Biodiversity and economy
Context and issues
Up until 2005, the year of the Paris Conference on “Biodiversity, science and governance”, most common opinion was that biodiversity issue was too complex for the involvement of businesses other than via a few sponsorship actions, unlike Climate Change issue for which a measurement unit was available: the ton of carbon. Biodiversity was then considered as an exogenous constraint, tackled via preservation actions for a few remarkable species, good only for the company’s image.
Since 2005, various studies have helped give biodiversity the importance that it deserves: the Stern report, the Millennium Ecosystem Assessment (MEA), the creation of the Fondation pour la Recherche sur la Biodiversité* (FRB) and the biodiversity committee on the initiative of French senators Marie Blandin and Jean-François Legrand.
Recognising the urgency of the situation, Orée and the IFB (French Institute of Biodiversity) initiated a working group in February 2006 to integrate biodiversity into business strategies. It was the first time in France that businesses, scientists and associations came together as a working group to examine biodiversity issues, and more specifically the reintegration of the economic activity into the dynamics of living systems. Given that the deterioration of ecological services could represent up to 7% of the world’s GDP in 2050, or €13,938 billion per year, reconciling economic activities and biodiversity requires the mobilisation of businesses as well as the creation of new tools.

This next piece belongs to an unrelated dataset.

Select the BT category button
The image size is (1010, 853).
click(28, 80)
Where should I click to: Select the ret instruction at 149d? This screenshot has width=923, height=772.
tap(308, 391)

The guide on “Integrating biodiversity into business strategies. Biodiversity Assessment of Organisations”, co-published by Orée and the Foundation for Research on Biodiversity, is the result of the proceedings of this working group.
The challenge, well under way but yet incomplete, is to achieve a Biodiversity Accountability Framework, which would be the biodiversity equivalent of the “Bilan Carbone”. Corporate accounting is not geared to evaluate and monitor the relationships between businesses and biodiversity: this is why innovation is required, as outlined in the publication and now developed by the working group.
* Officially launched by the ministers of Ecology and Research in February 2008, the FOUNDATION FOR RESEARCH ON BIODIVERSITY (FRB) includes public research organisations, environmental protection associations, managers of natural areas and biological resources and businesses with a single purpose in mind: addressing biodiversity challenges. It combines and replaces two existing structures by extending their tasks: the French Institute of biodiversity and the Office of genetic resources.